REQUIRED ACTION - Find the line that contains "Image resolution: width=1731" in the entries below. Write out that line and all that follow it, unchanged and alone.

PROVIDED DATA -
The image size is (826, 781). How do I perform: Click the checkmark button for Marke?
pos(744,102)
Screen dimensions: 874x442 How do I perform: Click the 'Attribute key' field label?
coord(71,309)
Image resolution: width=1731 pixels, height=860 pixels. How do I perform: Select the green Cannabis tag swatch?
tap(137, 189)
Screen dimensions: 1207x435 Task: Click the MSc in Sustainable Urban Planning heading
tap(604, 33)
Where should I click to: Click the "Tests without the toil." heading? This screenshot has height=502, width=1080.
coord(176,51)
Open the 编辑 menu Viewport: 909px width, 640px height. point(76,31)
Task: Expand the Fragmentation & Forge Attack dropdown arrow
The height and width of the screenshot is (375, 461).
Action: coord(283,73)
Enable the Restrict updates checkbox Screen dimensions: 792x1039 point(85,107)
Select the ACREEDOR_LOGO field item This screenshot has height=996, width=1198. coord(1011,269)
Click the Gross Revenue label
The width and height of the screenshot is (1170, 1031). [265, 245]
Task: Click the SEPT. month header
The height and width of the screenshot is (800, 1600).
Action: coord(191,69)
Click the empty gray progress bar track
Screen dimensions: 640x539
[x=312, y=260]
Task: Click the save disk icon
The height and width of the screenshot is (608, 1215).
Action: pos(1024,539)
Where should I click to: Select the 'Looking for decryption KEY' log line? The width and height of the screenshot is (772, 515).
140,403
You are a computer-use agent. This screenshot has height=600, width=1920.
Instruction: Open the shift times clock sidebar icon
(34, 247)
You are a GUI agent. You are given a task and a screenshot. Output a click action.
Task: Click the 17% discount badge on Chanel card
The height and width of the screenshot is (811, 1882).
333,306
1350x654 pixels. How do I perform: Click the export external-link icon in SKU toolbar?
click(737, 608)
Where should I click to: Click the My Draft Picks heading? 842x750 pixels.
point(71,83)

EXERCISE SOLUTION -
Image resolution: width=1731 pixels, height=860 pixels. How do I perform: Select the green Cannabis tag swatch?
tap(137, 189)
Screen dimensions: 1207x435 Task: Click the MSc in Sustainable Urban Planning heading
tap(604, 33)
Where should I click to: Click the "Tests without the toil." heading? This screenshot has height=502, width=1080.
coord(176,51)
Open the 编辑 menu Viewport: 909px width, 640px height. point(76,31)
Task: Expand the Fragmentation & Forge Attack dropdown arrow
The height and width of the screenshot is (375, 461).
Action: coord(283,73)
Enable the Restrict updates checkbox Screen dimensions: 792x1039 point(85,107)
Select the ACREEDOR_LOGO field item This screenshot has height=996, width=1198. coord(1011,269)
Click the Gross Revenue label
The width and height of the screenshot is (1170, 1031). [265, 245]
Task: Click the SEPT. month header
The height and width of the screenshot is (800, 1600).
Action: coord(191,69)
Click the empty gray progress bar track
Screen dimensions: 640x539
[x=312, y=260]
Task: Click the save disk icon
The height and width of the screenshot is (608, 1215).
Action: pos(1024,539)
Where should I click to: Select the 'Looking for decryption KEY' log line? The width and height of the screenshot is (772, 515).
140,403
You are a computer-use agent. This screenshot has height=600, width=1920.
Instruction: Open the shift times clock sidebar icon
(34, 247)
You are a GUI agent. You are given a task and a screenshot. Output a click action.
Task: Click the 17% discount badge on Chanel card
The height and width of the screenshot is (811, 1882).
333,306
1350x654 pixels. How do I perform: Click the export external-link icon in SKU toolbar?
click(737, 608)
Where should I click to: Click the My Draft Picks heading? 842x750 pixels.
point(71,83)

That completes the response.